I support bike lanes not primarily or just because urban cyclists should feel safer than they do now. Of course, they should. We can all clearly see or make out the shape of Todd Babiak's recent remarkable suggestion that fewer bicycle injuries and deaths is a good thing we can all agree on. Remarkable because the point has to be made in the first place.

I support bike lanes not primarily or just because I fall for the argument that bike lanes will make irresponsible cyclists responsible. They won't. Not all. Short cutters and risk takers gonna short cut and risk take. We don't really expect car and truck drivers will necessarily drive better because they get their own lanes. That's as true now as it was in 1939.

I support bicycle lanes knowing there are other options for public money, and I do not envy those who have to separate the good ideas from the funded ones. After all, outdoor swimming pools, as Councillor Andrew Knack has reminded us, have to be funded, even though they are not used the majority of days in the year in Edmonton or by the majority of Edmontonians.

I support bicycle lanes in this city simply because this is a city. And can be more of a city. It can be more of a city not just because more people will choose to live here but because more different people will feel at home here.
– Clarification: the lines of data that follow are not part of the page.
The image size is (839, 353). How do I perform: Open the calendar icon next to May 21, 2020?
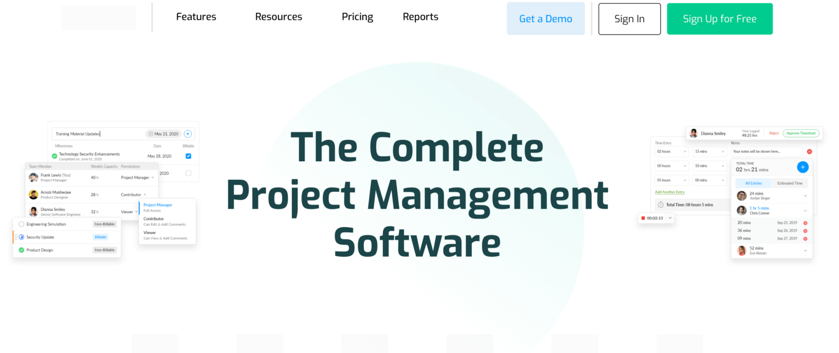pyautogui.click(x=151, y=134)
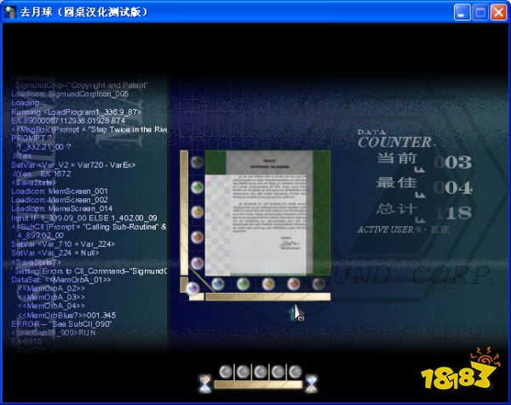Click the blue orb in the bottom row
The width and height of the screenshot is (511, 405).
pyautogui.click(x=218, y=283)
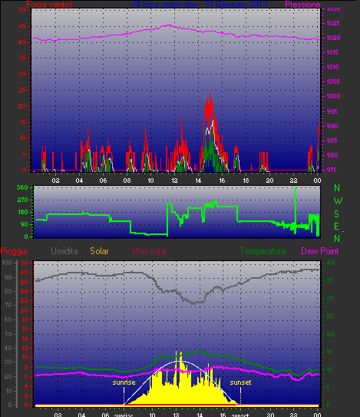Click the Forza vento legend label
The height and width of the screenshot is (417, 360).
[x=49, y=5]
Modern cities are where different people move in different ways and a modern city is a place where all of that is on display. The more, the better.

(In a cool city you look around and you see not you. For me, the deeply terrifying thing about being in a car and truck traffic jam isn't that I'll be home 15 minutes late, it's that all I see is myself reflected back in all the cars and trucks.)

Among the emerging lessons  of our times is that one-product wonders don't fare that well. If you're an alarm clock, you probably have to be a camera, too. Combs have survived, but globes of the earth, not so much. Variability, modularity are the backbones of our digital technology, but they also offer an intriguing lesson for our politics and design, as well.

Because variability and modularity are who we are. We don't exclusively drive cars or ride bicycles. Many do both. We shift. Many more would do both if they could do so safely. This is not bikes versus cars. It never has been. It is only bikes versus cars for those who benefit from bikes versus cars. Always ask: cui bono. For answer, see paragraph 3 above.

In the end, I support bike lanes for Edmonton because the debate gives this city a chance to grow past the way we have held this debate in the past. It gives us a chance to introduce more of a mixture into our transportation choices, and a corresponding chance to retire the boring view of ourselves as a car city. We're a people city. People move differently. That's interesting. Let them move.

There are objections, for sure, but one of them, the one from the Arctic Determinists, the one that says we are winter city, and, therefore, spending on cycling infrastructure is a waste, that argument is one that does not hold water, melted or not. That we are a winter city is precisely why we should become experts in life in snow and not experts in waiting for eight weekends in the summer. Besides, the fact checkers are right: this is not and never has been the Arctic.

Bike lanes won't transform Edmonton into New York or Paris or Portland. But they will help us be a little more different, which is what we are and should be trying to be more of.